Although Craven exists as his own character in the film, it’s hard not to see some of the reluctance we feel through Langenkamp’s eyes as being in Craven’s DNA as well. In the talk show in which she is asked about the effects of violent horror films and children, Englund as Freddy, hijacks the interview and stands on stage, filmed from behind, the camera capturing the striking figure and hypnotizing Freddy extending his arms and seducing the audience with the incantation of “You are all my children!” She looks troubled. Again, that’s what fans are looking for. Bob Shay, then head of New Line Cinema, appears as himself in a scene where he kicks off this diegetic reboot, saying, “Fans, God bless them, they’re crying out for more.” I guess evil never dies, right?

Gene Siskel accused New nightmare to be the same old “bleeding,” but this film revolves around the world of Hollywood, both remote and too entangled in a world that has created a culture of violent images. We can think of Scream‘s Woodsboro, then, like Suburban Anytown, USA, where local news can, if salacious enough, become national entertainment. The combined murders of Sidney Prescott’s mother and the ensuing high school bloodbath set Screamcharacters in a dialectic between horror as exploitation and nightly news media as exploitation, and the degree of influence of one on the other. When Scream begins, Sidney is already the subject of intense scrutiny, and as a parasite Gale Weathers (Courteney Cox) follows the “story” that keeps Sidney caged with each subsequent film (despite being a main player in all the movies, calling her Sidney’s friend always felt kind of dodgy to me), her trauma becomes a feedback loop that’s bought, repackaged, sold, and franchised.

The terror of the real world as it slips between fiction and sensational “fact” hardens into a sort of primary language for the franchise’s characters. Horror movies and their tropes, and the news media and his clichés are the lenses through which they understand their lives, whether it’s the doomsday connotations of uttering “come right back” or the easy careerism of writing a book about a local tragedy and making one name.

This quasi-indictment and scrutiny of culture-maker complicity is most explicitly sketched in Cry 3, which brings the gang to Hollywood. While a new Stab movie (the horror franchise based on the life of Sidney Prescott and the Woodsboro Murders which is introduced in Cry 2) lands in the purgatory of a halted production due to another killing spree, the fake Prescott house is revealed to be built on cursed land. The Roger Corman-esque producer of the Stab movies, John Milton (Lance Henriksen) turns out to be a mold-breaker Harvey Weinstein (who produced the first four installments of the Scream franchise). It’s not the first nor the best film to betray the scintillating image the dream factory has made for itself, but it’s quite unique in its assertion that a twisting spooky landscape is happy to create fictions at its own own image for profit.
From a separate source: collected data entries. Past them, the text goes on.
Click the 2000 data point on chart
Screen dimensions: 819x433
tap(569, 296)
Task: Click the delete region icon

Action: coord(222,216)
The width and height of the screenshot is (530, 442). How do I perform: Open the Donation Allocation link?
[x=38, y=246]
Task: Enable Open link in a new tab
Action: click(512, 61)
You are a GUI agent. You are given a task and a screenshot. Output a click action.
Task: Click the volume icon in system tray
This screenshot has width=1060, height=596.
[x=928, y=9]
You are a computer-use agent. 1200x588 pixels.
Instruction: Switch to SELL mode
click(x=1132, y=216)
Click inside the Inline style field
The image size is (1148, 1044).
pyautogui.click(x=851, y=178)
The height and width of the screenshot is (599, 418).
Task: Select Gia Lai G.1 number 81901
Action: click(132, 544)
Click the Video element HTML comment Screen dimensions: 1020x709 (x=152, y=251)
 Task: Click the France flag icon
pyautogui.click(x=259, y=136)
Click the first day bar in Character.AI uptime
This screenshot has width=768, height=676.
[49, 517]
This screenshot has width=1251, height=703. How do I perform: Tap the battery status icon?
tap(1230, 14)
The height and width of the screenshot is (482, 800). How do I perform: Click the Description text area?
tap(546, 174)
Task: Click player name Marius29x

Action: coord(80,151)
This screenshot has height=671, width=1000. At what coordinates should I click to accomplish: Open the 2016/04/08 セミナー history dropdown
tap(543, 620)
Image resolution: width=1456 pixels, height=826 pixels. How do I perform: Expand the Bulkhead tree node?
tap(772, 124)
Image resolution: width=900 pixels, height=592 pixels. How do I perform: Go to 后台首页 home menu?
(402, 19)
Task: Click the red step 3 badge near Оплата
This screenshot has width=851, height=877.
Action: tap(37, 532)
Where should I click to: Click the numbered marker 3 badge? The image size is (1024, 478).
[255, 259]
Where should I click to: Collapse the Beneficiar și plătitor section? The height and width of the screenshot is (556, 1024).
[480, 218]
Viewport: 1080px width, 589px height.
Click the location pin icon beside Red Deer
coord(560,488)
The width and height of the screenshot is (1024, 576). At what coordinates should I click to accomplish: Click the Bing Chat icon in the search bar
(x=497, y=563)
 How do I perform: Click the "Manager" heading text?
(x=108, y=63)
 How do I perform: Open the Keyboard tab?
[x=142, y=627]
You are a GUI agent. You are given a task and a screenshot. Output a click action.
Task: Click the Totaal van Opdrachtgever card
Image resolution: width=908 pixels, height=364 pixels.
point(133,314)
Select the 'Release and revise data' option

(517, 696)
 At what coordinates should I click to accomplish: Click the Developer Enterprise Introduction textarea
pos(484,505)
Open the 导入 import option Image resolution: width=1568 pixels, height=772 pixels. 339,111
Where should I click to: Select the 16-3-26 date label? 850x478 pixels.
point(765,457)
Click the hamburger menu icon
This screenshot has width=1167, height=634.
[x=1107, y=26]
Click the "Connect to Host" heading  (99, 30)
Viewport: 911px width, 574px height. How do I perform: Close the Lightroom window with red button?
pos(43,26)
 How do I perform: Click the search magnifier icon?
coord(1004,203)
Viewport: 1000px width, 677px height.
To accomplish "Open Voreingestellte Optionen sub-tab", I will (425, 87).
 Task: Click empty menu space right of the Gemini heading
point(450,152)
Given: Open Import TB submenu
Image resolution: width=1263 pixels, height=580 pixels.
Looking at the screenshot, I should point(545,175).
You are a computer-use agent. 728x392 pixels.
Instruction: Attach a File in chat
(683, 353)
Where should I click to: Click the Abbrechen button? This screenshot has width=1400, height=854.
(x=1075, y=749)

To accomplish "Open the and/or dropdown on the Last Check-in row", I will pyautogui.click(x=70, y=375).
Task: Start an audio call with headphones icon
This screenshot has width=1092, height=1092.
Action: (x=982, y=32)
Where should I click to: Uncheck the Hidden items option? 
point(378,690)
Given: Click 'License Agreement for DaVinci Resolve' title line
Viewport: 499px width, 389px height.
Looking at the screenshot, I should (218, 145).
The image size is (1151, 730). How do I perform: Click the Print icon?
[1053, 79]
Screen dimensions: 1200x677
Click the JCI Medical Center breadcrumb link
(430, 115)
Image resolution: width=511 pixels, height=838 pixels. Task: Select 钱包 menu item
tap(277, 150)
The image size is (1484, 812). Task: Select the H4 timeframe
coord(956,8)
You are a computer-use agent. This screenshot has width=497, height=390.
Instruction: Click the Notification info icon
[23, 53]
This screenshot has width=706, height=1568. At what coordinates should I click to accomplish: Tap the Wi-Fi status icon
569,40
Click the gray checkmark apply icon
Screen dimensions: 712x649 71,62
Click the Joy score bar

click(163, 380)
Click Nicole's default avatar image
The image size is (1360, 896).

If the most recent Scream fails, it is in its sufficiency and in the erroneous assumption that intelligence can absolve an inability to elaborate more deeply the existing thematic and conceptual foundations. A reference to a reference or tail-fed snake isn’t enough to distract from an inherent unease about how the film was meant to come about. somewhere, and not just in the context of sequels, reboots or “requels”. There’s a little twist on the Hollywood machine’s lack of originality and titled fandoms, but the fifth Scream does not understand or care enough to be genuinely afraid of the culture in which it exists. He’s not afraid of the world or the technologies that created him in the first place.